**Textauszug:**
-=-=-

November 2015

Review Swallow The Sun – Songs From The North

(Doom Metal / Folk Rock / Melodic Death Metal) Vielarbeiter sind besonders dann klasse, wenn sie handwerklich guten Stoff abliefern. Bei SWALLOW THE SUN ist das mit beinahe jedem Album der Fall und nach fünf Platten in den ersten neun Jahren Bandkarriere dachten sich die Finnen, ihrem bisherigen Wirken doch mal die Krone aufsetzen zu müssen. Nahm Kari Rueslåtten den Hörer jüngst mit auf eine Reise in den Norden, kommt nun also das Echo: „Songs From The North“ kommt als eine nicht gerade übliche Dreifach-CD, wobei das Besondere ist, dass es sich ausschließlich um neues Material handelt.

-=-=-

**Übungsaufgaben:**
1. Drucke den Abschnitt der Albumrezension wortgetreu ab, der mit den Worten „November 2015“ beginnt und mit „neues Material handelt.“ endet.
2. Fasse die Albumrezension in zwei Sätzen zusammen.
3. Schreibe die Rezension zu „Songs From The North“ im Anschluss an ihren letzten Satz weiter.

**Bereitgestellte Angaben:**

-=-=-

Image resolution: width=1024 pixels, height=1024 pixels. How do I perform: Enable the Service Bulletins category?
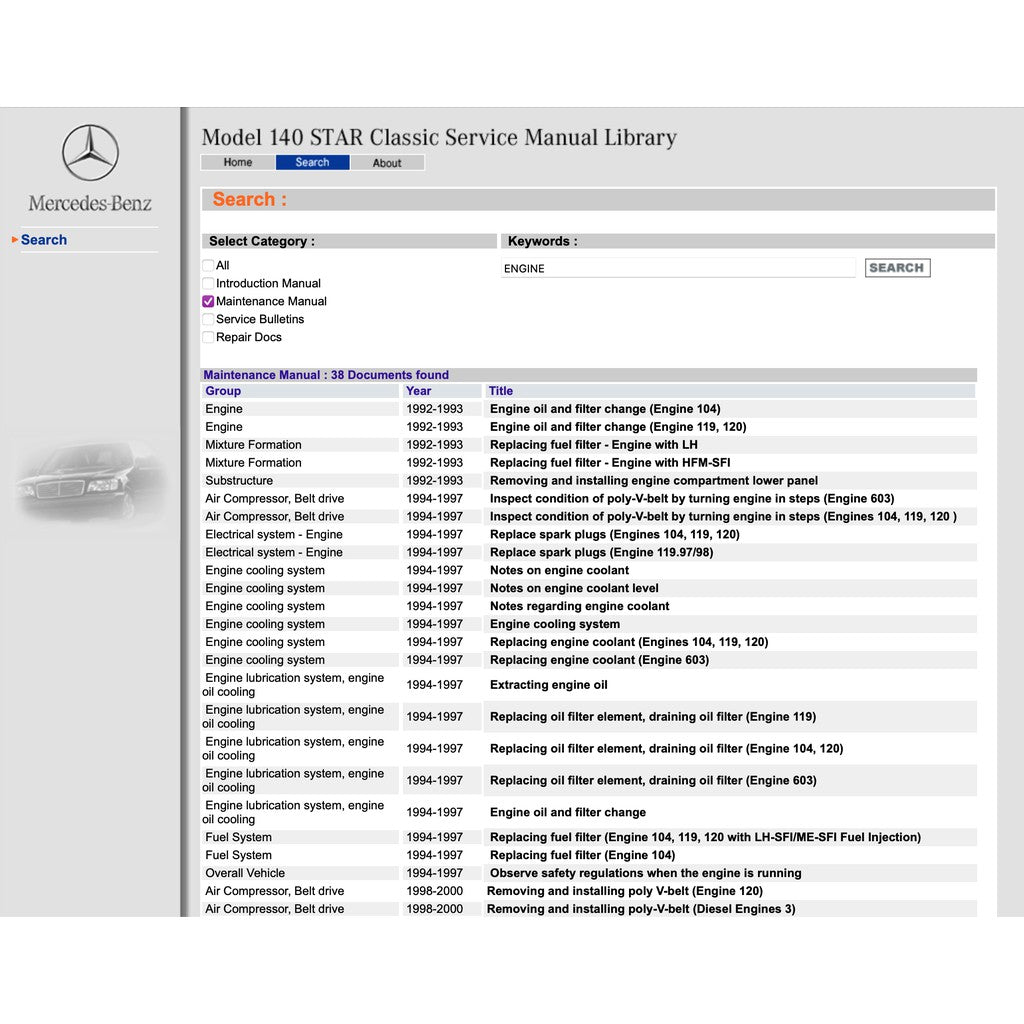tap(208, 319)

-=-=-

**Lösungen in Reihenfolge:**
1.
November 2015

Review Swallow The Sun – Songs From The North

(Doom Metal / Folk Rock / Melodic Death Metal) Vielarbeiter sind besonders dann klasse, wenn sie handwerklich guten Stoff abliefern. Bei SWALLOW THE SUN ist das mit beinahe jedem Album der Fall und nach fünf Platten in den ersten neun Jahren Bandkarriere dachten sich die Finnen, ihrem bisherigen Wirken doch mal die Krone aufsetzen zu müssen. Nahm Kari Rueslåtten den Hörer jüngst mit auf eine Reise in den Norden, kommt nun also das Echo: „Songs From The North“ kommt als eine nicht gerade übliche Dreifach-CD, wobei das Besondere ist, dass es sich ausschließlich um neues Material handelt.

2. Bei Swallow The Sun liefert beinahe jedes Album handwerklich guten Stoff, und nach fünf Platten in den ersten neun Jahren wollten die Finnen ihrem bisherigen Wirken die Krone aufsetzen. „Songs From The North“ erscheint als ungewöhnliche Dreifach-CD, die ausschließlich neues Material enthält.

3.
Wie nähert man sich einem solchen Mammut-Werk nun an? Glücklicherweise hat die Band selber alles gut durchstrukturiert, so findet sich auf der ersten Scheibe „traditionelle“ Musik von SWALLOW THE SUN, also eher langsame, atmosphärische, düstere, aber eben auch melodische Songs. Teil II ist dann sicher die überraschendste Platte, akustisch, spärlich instrumentalisiert mit einem starken Einschlag von Folk, da reibt sich der Hörer zunächst mal die Augen bzw. Ohren. Auf dem abschließenden Teil huldigt die Band schließlich mehr denn je ihren großen Vorbildern My Dying Bride. Das Resultat ist gerade im Vergleich zu „Songs From The North I“ ein wesentlich roherer und auch härterer Klang, aber dazu später mehr.
Wenden wir uns zunächst Teil I zu, diese acht Songs sollten dem gemeinen Freund der Band am leichtesten zugänglich sein. Im Prinzip setzen SWALLOW THE SUN mit dem extrem opulenten Opener „With You Came The Whole Of The World´s Tears“ da an, wo sie mit dem Vorgängeralbum Emerald Forest And The Blackbird aufhörte. Zwar fungiert dieser Song nicht so sehr wie eine Ouvertüre, wie man es in der Vergangenheit schon öfter erlebte, dennoch stellt er bereits viele Elemente vor, die in der folgenden knappen Stunde intensiv ausgearbeitet werden. Besonders auffällig sind die noch weiter ausgedehnten Intros der Lieder, die einerseits schon selber für viel Qualität bürgen. Andererseits bauen sie aber gekonnt Intensität auf und bilden enorme Spannungsbögen, die sich oft in den teilweise extrem eingängigen Refrains entladen.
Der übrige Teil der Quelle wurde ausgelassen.